How to split columns in PySpark Azure Databricks?

Are you looking to find out how to split columns based on the delimiter of PySpark DataFrame in Azure Databricks cloud or maybe you are looking for a solution, to split columns based on the delimiter using SQL expression in PySpark Databricks using the split() function? If you are looking for any of these problem solutions, you have landed on the correct page. I will also show you how to use PySpark to split columns on both dataframe and SQL expression using the split() function in Azure Databricks. I will explain it by taking a practical example. So please don’t waste time let’s start with a step-by-step guide to understanding how to split columns in PySpark using the split() function.
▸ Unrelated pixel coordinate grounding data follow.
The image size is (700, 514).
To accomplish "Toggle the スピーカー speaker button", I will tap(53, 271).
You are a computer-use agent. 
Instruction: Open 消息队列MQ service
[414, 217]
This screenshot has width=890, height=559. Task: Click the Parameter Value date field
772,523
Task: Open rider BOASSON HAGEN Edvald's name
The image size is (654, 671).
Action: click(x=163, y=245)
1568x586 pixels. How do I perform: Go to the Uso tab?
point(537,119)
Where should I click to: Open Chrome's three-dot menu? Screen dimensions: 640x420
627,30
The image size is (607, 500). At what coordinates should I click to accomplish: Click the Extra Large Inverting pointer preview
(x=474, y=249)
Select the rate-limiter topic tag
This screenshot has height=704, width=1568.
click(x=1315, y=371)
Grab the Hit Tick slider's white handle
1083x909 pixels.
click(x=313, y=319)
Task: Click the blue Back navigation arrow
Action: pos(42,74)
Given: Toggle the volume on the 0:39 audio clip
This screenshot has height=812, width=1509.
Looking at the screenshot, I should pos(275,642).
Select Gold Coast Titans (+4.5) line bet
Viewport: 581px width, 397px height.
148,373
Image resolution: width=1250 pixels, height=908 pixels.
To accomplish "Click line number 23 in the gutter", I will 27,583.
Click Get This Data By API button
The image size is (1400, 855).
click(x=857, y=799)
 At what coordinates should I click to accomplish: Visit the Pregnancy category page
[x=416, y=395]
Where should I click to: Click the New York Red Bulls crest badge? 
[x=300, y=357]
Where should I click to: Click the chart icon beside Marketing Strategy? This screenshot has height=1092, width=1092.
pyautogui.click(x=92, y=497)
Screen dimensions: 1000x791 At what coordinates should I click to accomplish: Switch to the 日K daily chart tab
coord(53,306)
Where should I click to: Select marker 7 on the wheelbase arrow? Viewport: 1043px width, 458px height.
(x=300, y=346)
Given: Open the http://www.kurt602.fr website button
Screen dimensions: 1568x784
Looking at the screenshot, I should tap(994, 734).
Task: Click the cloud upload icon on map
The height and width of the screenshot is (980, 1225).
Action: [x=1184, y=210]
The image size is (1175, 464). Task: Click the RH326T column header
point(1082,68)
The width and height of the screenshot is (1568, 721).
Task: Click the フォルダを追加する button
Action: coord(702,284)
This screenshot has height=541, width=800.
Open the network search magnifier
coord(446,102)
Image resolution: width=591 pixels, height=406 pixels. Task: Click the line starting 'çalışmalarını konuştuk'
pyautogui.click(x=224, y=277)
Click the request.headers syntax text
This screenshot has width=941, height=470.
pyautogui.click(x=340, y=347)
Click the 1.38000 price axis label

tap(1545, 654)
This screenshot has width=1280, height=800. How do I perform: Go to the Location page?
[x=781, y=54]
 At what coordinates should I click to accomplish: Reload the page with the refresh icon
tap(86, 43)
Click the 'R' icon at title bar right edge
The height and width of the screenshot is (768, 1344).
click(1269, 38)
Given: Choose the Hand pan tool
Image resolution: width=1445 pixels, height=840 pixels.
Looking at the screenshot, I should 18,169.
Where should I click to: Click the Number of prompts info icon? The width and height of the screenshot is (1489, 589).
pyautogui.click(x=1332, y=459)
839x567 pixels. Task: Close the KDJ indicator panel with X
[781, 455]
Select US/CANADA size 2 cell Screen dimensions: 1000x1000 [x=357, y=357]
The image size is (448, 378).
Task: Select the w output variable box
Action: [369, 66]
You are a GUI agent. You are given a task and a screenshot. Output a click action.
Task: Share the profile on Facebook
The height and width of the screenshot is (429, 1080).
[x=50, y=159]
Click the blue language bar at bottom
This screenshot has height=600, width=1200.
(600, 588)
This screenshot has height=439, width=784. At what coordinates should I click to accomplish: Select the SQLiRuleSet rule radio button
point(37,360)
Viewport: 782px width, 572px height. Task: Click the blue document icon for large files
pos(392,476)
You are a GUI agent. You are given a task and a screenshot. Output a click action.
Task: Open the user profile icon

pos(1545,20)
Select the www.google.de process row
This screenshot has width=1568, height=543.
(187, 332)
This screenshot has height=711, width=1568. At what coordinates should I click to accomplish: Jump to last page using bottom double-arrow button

In this blog, I will teach you the following with practical examples:

  • Syntax of split()
  • Split columns using DataFrame
  • Split columns using SQL expression
  • Spit() function limit parameter
  • Split columns on multiple delimiter

The PySpark’s split() function is used to split columns of DataFrame in PySpark Azure Databricks. Split() function takes a column name, delimiter string and limit as argument.

Syntax:

split(column_name, delimiter, limit)

What is the syntax of the split() function in PySpark Azure Databricks?

The syntax is as follows:

split(column_name, delimiter, limit)
Parameter NameRequiredDescription
column_nameYesIt represents the column that has to be split.
delimiterYesIt represents the pattern in which the column has to be split.
limitOptionalIt represents the number of times the delimiter pattern has to be applied.
Table 1: split() Method in PySpark Databricks Parameter list with Details

Apache Spark Official Documentation Link: split()

Create a simple DataFrame

Let’s understand the use of the lit() function with various examples. Let’s start by creating a DataFrame.

Gentle reminder:

In Databricks,

  • sparkSession made available as spark
  • sparkContext made available as sc

In case, you want to create it manually, use the below code.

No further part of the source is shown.